■ SUPPLIED TEXT

┌────────

Season one: Great premise!
Season Two: Same premise, but TWICE the danger!
Season three: I don't know, robot ninjas or something?
I miss when shows could just grow in the first season or two, and then you'd only get raising stakes two or three times a year (season finale/premier and sweeps). Otherwise they're just stories.
These days shows have to justify themselves right out of the gate.
The most infamous example of this is Supernatural where the first few seasons were very episodic and exactly what you described. Then, after season 5 it keep escalating until dudes are fighting off the end of the world for the 6th time lmao
I miss mid-budget live action scifi shows with strong enough episodic elements that I can actually remember individual episodes. These days seemingly every show feels like an 8-12 movie that blurs together.
Star Trek Strange New Worlds is the closest current thing to an exception. Before that The Orville.
Most other scifi that comes out has to be an "event".
Kamen Rider.
The Orville had that in the first season or so, after that it went heavy into serialization. I dont think I even finished whatever the last season was because of it.
Hah, yes!
Just finished season 3 of Yellowjackets and White Lotus and I just felt, meh. I'm hopeful for season 4 of both shows but I'll be living off the honeymoon phase from seasons 1 and 2.
https://en.m.wikipedia.org/wiki/Jumping_the_shark
Oh, this is about Riverdale, isn't it?
Riverdale actually did what I've always wished for a boring failure of a show to do, and just completely go nuts.
Oh our boring high school drama show is slumping? How about an organ stealing cult, a superhero, and a guy escaping from the cops in a rocketship!
Its more that they have to keep the money train going, than they have to outdo themselves.

└────────

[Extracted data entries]
┌────────

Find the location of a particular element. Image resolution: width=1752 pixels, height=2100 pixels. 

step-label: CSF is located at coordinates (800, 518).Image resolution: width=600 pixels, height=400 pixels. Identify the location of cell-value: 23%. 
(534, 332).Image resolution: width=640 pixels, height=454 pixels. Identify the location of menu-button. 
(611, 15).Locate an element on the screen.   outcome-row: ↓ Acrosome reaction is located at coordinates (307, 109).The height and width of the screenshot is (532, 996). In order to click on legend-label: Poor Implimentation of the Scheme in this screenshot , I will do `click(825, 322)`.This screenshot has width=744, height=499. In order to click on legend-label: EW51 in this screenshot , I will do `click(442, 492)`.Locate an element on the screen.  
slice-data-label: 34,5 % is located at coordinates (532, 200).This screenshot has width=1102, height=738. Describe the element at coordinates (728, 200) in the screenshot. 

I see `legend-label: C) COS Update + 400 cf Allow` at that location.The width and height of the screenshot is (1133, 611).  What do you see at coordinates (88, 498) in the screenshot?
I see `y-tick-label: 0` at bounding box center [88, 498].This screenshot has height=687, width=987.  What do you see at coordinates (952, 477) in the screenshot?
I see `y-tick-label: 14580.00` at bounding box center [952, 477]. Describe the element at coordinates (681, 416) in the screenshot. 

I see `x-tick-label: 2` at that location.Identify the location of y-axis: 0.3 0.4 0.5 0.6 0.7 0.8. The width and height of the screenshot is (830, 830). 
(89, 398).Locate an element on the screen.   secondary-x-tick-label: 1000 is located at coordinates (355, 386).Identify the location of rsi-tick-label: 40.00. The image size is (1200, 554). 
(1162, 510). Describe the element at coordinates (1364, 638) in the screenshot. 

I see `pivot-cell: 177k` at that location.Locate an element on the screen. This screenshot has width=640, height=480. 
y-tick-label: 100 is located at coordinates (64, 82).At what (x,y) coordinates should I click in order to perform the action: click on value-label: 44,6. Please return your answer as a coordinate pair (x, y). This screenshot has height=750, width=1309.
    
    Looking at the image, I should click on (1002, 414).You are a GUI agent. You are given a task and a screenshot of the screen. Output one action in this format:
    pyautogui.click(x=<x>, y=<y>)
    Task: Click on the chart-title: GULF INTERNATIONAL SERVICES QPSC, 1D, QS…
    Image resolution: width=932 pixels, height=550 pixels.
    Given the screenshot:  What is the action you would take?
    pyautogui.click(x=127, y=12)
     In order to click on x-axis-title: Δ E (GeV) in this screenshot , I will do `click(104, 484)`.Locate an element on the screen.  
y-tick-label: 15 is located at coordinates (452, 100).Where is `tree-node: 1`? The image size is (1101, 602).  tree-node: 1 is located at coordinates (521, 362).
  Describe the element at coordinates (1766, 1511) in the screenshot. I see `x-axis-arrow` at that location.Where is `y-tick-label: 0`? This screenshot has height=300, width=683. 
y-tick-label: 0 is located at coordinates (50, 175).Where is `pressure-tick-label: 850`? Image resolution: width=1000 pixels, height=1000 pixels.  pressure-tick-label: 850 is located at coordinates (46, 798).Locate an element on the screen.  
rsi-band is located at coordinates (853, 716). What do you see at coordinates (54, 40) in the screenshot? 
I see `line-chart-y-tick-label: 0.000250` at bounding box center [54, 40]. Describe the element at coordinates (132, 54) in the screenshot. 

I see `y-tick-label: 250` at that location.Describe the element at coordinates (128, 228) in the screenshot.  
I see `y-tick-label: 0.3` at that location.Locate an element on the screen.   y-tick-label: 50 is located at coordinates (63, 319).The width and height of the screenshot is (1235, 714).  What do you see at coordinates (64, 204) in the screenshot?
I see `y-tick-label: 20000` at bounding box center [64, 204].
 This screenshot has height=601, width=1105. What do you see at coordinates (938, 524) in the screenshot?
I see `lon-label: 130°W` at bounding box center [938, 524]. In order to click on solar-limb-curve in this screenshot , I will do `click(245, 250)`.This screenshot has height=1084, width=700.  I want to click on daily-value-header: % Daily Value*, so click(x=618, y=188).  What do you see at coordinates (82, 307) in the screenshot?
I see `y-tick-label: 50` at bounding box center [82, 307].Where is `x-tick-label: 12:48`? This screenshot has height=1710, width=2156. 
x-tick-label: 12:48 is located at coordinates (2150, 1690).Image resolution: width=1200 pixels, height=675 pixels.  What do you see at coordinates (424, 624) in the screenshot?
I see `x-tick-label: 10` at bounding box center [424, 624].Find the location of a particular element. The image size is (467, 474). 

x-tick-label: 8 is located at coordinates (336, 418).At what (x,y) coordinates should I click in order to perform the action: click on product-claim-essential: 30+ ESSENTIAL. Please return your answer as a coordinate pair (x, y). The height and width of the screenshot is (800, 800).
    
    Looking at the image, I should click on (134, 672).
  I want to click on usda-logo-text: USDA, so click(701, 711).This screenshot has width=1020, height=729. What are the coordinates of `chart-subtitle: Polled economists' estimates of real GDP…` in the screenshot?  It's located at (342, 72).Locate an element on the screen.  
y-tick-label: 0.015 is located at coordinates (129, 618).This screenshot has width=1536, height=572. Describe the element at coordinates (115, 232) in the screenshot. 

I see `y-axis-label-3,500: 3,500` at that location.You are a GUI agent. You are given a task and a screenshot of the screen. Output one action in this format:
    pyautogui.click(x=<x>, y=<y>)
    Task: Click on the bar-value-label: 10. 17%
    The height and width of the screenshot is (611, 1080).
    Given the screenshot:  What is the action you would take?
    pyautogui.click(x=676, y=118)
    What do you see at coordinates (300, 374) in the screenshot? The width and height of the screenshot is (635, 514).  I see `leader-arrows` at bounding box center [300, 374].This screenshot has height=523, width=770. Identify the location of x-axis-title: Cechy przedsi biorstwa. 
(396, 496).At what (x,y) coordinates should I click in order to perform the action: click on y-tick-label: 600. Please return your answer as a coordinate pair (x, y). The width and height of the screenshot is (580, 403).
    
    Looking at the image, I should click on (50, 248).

└────────

■ WHAT YOU NEED TO DO
**a)** Translate the sentence "These days shows have to justify themselves right out of the gate." from the comments on TV show seasons into Spanish.
**b)** Duplicate the passage of the comments on TV show seasons between "Riverdale actually did" and "to outdo themselves.", inclusive.

■ WRITTEN RESPONSES
**a)** Hoy en día las series tienen que justificarse desde el primer momento.

**b)**
Riverdale actually did what I've always wished for a boring failure of a show to do, and just completely go nuts.
Oh our boring high school drama show is slumping? How about an organ stealing cult, a superhero, and a guy escaping from the cops in a rocketship!
Its more that they have to keep the money train going, than they have to outdo themselves.